In this study, the term rep-PCR is used as an overall term to refer to molecular typing based on repetitive elements [including REP-, (GTG)5-, BOX- and ERIC-PCR], whereas REP-PCR refers to one specific method using the primers REP 1R-I and REP 2-I (Versalovic et al., 1994). The conditions for REP-PCR were described previously by Herman et al. (1998). In addition, the (GTG)5 primer (Versalovic et al., 1994) was used under the following PCR conditions. Amplification reactions were performed in a final volume of 25 µl containing PCR buffer (10 mM Tris/HCl, pH 8·3, and 50 mM KCl) (Applied Biosystems), 1·5 mM MgCl2, 0·2 mM of each dNTP (Pharmacia), 0·3 µg primer, 1 U Goldstar DNA polymerase (Eurogentec) and 25 ng DNA template. The PCR program (Versalovic et al., 1994) was run on a DNA thermal cycler (Perkin Elmer 9600). To avoid inter-PCR differences, all samples were included in one single PCR run.
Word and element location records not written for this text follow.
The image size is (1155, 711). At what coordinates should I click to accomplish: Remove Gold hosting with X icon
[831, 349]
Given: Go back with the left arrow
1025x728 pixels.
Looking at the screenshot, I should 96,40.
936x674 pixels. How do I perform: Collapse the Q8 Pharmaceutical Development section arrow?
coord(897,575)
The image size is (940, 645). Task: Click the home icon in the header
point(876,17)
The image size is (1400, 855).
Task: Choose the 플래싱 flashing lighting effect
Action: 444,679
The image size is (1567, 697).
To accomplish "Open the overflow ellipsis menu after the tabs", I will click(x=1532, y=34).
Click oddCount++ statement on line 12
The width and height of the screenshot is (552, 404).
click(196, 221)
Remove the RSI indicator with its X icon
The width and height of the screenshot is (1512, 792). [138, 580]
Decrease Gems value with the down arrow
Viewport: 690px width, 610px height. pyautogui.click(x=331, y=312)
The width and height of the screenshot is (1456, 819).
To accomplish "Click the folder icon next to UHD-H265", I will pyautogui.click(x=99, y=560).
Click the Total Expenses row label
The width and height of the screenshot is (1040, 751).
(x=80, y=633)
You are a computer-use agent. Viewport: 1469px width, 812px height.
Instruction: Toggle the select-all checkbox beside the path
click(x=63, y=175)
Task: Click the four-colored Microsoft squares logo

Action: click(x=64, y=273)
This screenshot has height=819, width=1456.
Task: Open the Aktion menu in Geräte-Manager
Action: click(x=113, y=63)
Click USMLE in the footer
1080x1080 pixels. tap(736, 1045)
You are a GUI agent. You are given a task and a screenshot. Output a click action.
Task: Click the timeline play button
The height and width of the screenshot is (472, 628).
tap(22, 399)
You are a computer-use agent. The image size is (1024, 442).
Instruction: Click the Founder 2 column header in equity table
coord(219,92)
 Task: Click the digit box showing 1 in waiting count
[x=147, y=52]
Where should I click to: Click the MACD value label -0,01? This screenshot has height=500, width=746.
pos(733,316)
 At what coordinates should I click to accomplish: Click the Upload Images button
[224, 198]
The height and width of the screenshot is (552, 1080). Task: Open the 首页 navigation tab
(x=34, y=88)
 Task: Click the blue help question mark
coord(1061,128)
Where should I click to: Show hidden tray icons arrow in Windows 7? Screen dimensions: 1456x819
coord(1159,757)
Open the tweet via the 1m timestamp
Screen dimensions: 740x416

The rep-PCR amplicons were separated in a 1·5 % LSI LE agarose gel (Life Science International) (20x25 cm) for 4 h at a constant voltage of 4 V cm1 in 1x TBE (100 mM Tris/HCl, 100 mM boric acid, 2 mM EDTA, pH 8·0). rep-PCR profiles were visualized after staining with ethidium bromide, followed by digital image capturing using a GelDoc 2000 camera (Bio-Rad). A mixture of molecular mass markers VIII, IX and X (Roche) was used as references for intra- and inter-gel comparison. Numerical analysis of the resulting fingerprints was done using the GelCompar II version 2.0 software package (Applied Maths). Similarity among digitized profiles was calculated using Pearson's correlation coefficient and an average linkage (UPGMA) dendrogram was derived. Finally, both the REP- and (GTG)5-PCR patterns were linearly combined, assigning the same weight to each analysis.
Amplified rDNA restriction analysis (ARDRA) of 16S rDNA was performed as described previously (Heyndrickx et al., 1996).
The 16S rRNA genes of strains MB 1871T (=LMG 21940T=DSM 15596T), MB 1928 and MB 2035 were amplified by PCR using conserved primers pA (5'-AGAGTTTGATCCTGGCTCAG-3') and pH (5'-AAGGAGGTGATCCAGCCGCA-3'). The PCR products were purified and subsequently sequenced using an ABI 310 sequencer (Applied Biosystems) as described previously (Scheldeman et al., 2002). A combination of primers pA, *pD, *O, *R, *gamma and pH (Coenye et al., 1999) was used to obtain a continuous stretch of the 16S rRNA gene sequence. Sequence assembly was implemented using the GeneBase software (Applied Maths). The BioNumerics 3.0 software package (Applied Maths) was used for construction of a phylogenetic tree based on the neighbour-joining method.
DNADNA hybridizations were performed with photobiotin-labelled probes in microplate wells as described by Ezaki et al. (1989). For the fluorescence measurements, a Bio Assay Reader (HTS7000, Perkin Elmer) was used as described in detail by Willems et al. (2001). A hybridization temperature of 37 °C was applied for the experiments in this study.
The DNA base composition was determined by HPLC using further specifications given by Logan et al. (2000).
The culture conditions for fatty acid methyl ester (FAME) analysis were as described by Scheldeman et al. (2002). The methods used for fatty acid extraction, methyl ester preparation and separation by GC were described by Vancanneyt et al. (1996).
Phenotypic tests were performed as described by Logan & Berkeley (1984); other characters were determined and the data numerically analysed as described by Logan et al. (2000). For observations on sporangia, cells were grown on TSA MnSO4 at 30 °C.
During a period of obstinate contamination of the UHT-milk production in a dairy company, two colony types were isolated from nine individual packages from different processing lines (both direct and indirect UHT). The first colony type, present in only two samples, resembled Bacillus sporothermodurans and was indeed identified as such by the PCR-detection method described by Herman et al. (1997) (data not shown). Isolates of the second colony type, present in all nine samples, reacted negatively both to the latter PCR detection method and to the more universal PCR test of Scheldeman et al. (2002), based on the 16S rDNA of B. sporothermodurans. The contamination of the UHT-milk packages was therefore due to another spore-forming organism, present in co-contamination with B. sporothermodurans and probably also surviving the UHT process.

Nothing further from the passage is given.